- **SELECTED PASSAGE**:

Wall Street Journal:

- The stimulus package the Senate approved Tuesday may technically be free of "earmarks," but it nonetheless includes several provisions that would likely benefit only a handful of specific corporations. President Barack Obama said in his news conference Monday that the legislation contains no earmarks, the funds for pet projects that lawmakers often slip into bills -- and which were a big issue during the presidential campaign. But several sections of the Senate bill direct billions of dollars in spending that would benefit a limited number of big firms. One example: The Senate added $200 million for a "virtual fence" along the nation's Southwestern border, a project headed by Chicago-based Boeing Co.(BA) The bill directs that stimulus money for the program be spent by the end of September 2010. Boeing is the prime vendor under a contract that runs through this year and includes three one-year options ending in 2012. The government has approved at least $933 million of funding for Boeing on the project so far, but the project has stalled. Total costs are expected to reach about $8 billion. In an email exchange, a Boeing spokeswoman said she doesn't know how many jobs would be created through the $200 million of proposed stimulus funding. Another provision in the legislation would provide hundreds of millions of dollars to build a satellite system to monitor climate change. That would be a boon to Northrop Grumman Corp.(NOC) and Raytheon Co.(RTN), which have been working on such a satellite for a decade.

- **DATA SECTION**:
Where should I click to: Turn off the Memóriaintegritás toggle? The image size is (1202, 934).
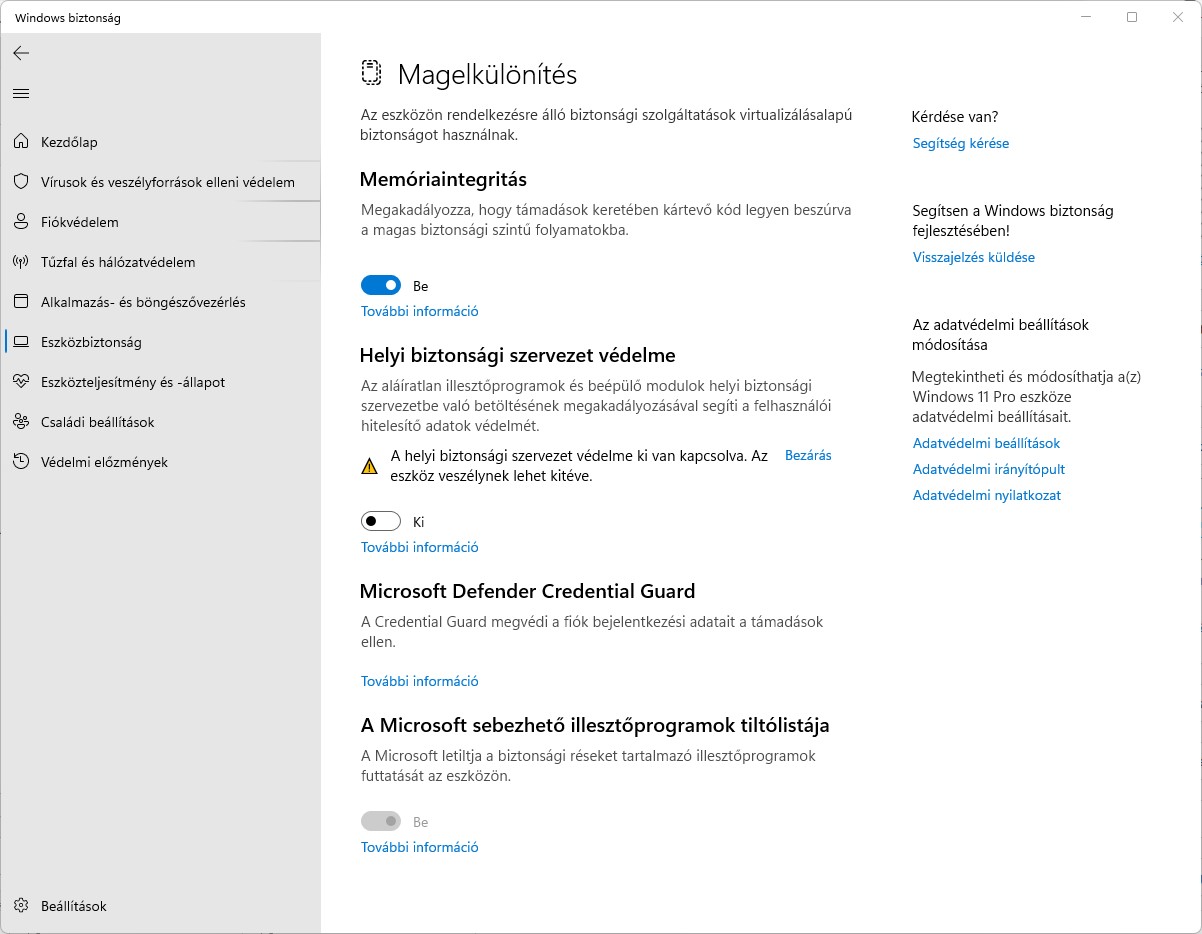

- **SET PROBLEM**:
Reproduce the Wall Street Journal excerpt on the Senate stimulus package word for word, from its header line to the final sentence about Northrop Grumman and Raytheon.

- **ANSWER TO THIS PROBLEM**:
Wall Street Journal:

- The stimulus package the Senate approved Tuesday may technically be free of "earmarks," but it nonetheless includes several provisions that would likely benefit only a handful of specific corporations. President Barack Obama said in his news conference Monday that the legislation contains no earmarks, the funds for pet projects that lawmakers often slip into bills -- and which were a big issue during the presidential campaign. But several sections of the Senate bill direct billions of dollars in spending that would benefit a limited number of big firms. One example: The Senate added $200 million for a "virtual fence" along the nation's Southwestern border, a project headed by Chicago-based Boeing Co.(BA) The bill directs that stimulus money for the program be spent by the end of September 2010. Boeing is the prime vendor under a contract that runs through this year and includes three one-year options ending in 2012. The government has approved at least $933 million of funding for Boeing on the project so far, but the project has stalled. Total costs are expected to reach about $8 billion. In an email exchange, a Boeing spokeswoman said she doesn't know how many jobs would be created through the $200 million of proposed stimulus funding. Another provision in the legislation would provide hundreds of millions of dollars to build a satellite system to monitor climate change. That would be a boon to Northrop Grumman Corp.(NOC) and Raytheon Co.(RTN), which have been working on such a satellite for a decade.